• GETOONDE TEKST:
Besluit: afmetingen en onderdelen bindstand: In volgende figuur 33 zijn bovengenoemde aanbevelingen samengevat, in dit geval voor een korte bindstand met een horizontale buis en een mengmestsysteem.
Figuur 33
Bindstand met horizontale buis: belangrijkste afmetingen
54
Een goed (aanvaardbaar) koecomfort kan in bindstallen worden bereikt mits aan volgende voorwaarden is voldaan: • • • • • •
de afmetingen van de bindstanden zijn voldoende en aangepast aan de afmetingen van de koeien; het bindstelsel is volgens de voorschriften geïnstalleerd en wordt ook op die manier gebruikt; de voederkrib is zo ontworpen en wordt zo gebruikt dat optimale voederopname niet wordt gehinderd; bij het gebruik van koetrainers gebeurt dit volgens een aantal voorwaarden; er is zoveel mogelijk beweiding en / of uitloop voorzien; de melkveehouder compenseert het gebrek aan verzorgingsmogelijkheden van de koeien.
55
6
Ventilatie in bindstallen
Koeien met een hoge melkproductie produceren gevoelig meer lichaamswarmte (en lichaamsvocht) dan koeien met een middelmatige productie: de warmteproductie van een koe met een productie van 9.000 kg melk per jaar ligt meer dan 10 % hoger dan deze van een koe met een productie van 7.000 kg melk. Deze warmteproductie moet, samen met het vocht en de stalgassen, met de lucht worden afgevoerd. Hogere producties vergen dus hogere ventilatiecapaciteiten. Men zou kunnen denken dat de hogere staltemperatuur als gevolg van die hogere warmteproductie vanzelf de natuurlijke trek (het zogenaamde schoorsteeneffect) doet toenemen. Het fenomeen van de natuurlijke trek is echter in de meeste gevallen te verwaarlozen. Het is vooral het windeffect dat de luchtverplaatsingen in de stal bepaalt. In vergelijking met ligboxenstallen is de optimale staltemperatuur in bindstallen (5 à 15 ° C) iets hoger omwille van het feit dat de activiteit van de dieren veel geringer is. Een aantal factoren zijn bepalend voor de natuurlijke ventilatie. Bij nieuwbouw kan men streven naar een optimale invulling, bij renovatie krijgt men meestal te maken met belangrijke beperkingen. Veel bindstallen hebben bijvoorbeeld een veel te klein stalvolume. De bepalende factoren zijn: • staloriëntatie • omgevingsfactoren • “uitlaat” (nokopening) • “inlaat” (eigenlijk “doorlaat”openingen) • stalinrichting
Staloriëntatie Het ventilatiepatroon dat als gevolg van de wind wordt gecreëerd, hangt in belangrijke mate af van de staloriëntatie ten opzichte van de windrichting. Bij renovatie kan uiteraard de oriëntatie van de stal niet meer veranderd worden. Bij nieuwbouw en als de omstandigheden het toelaten, wordt de stal optimaal georiënteerd met de lange gevel loodrecht op het zuidwesten. In Vlaanderen is dat namelijk de overheersende windrichting, gevolgd door het noordoosten. Wind die loodrecht op de inlaat in de zijgevel blaast, geeft aanleiding tot een gelijkmatig stalklimaat. Dit wordt verduidelijkt aan de hand van figuur 34. Hierbij zijn drie verschillend georiënteerde stallen weergegeven. Het is duidelijk dat in stal 1 (dwarsventilatie) het meest gunstige luchtpatroon wordt gecreëerd terwijl in stal 2 (in het geval van gesloten kopgevels) de meest ongunstige situatie zich voordoet, waarbij de lucht in bepaalde delen van de stal helemaal niet wordt ververst.

• GEGEVEN INFORMATIE:
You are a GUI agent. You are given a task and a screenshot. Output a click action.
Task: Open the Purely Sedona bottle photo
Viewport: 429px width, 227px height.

• KORTE OPDRACHT 1: Welke windrichting overheerst in Vlaanderen volgens de tekst over bindstallen?
• KORTE OPDRACHT 2: Haal uit de tekst over bindstallen letterlijk het stuk van "Besluit: afmetingen en" tot en met "en een mengmestsysteem.".
De regels vormen afzonderlijk materiaal en staan los van de tekst.

• OPLOSSING OPDRACHT 1: In Vlaanderen overheerst de windrichting uit het zuidwesten.

• OPLOSSING OPDRACHT 2:
Besluit: afmetingen en onderdelen bindstand: In volgende figuur 33 zijn bovengenoemde aanbevelingen samengevat, in dit geval voor een korte bindstand met een horizontale buis en een mengmestsysteem.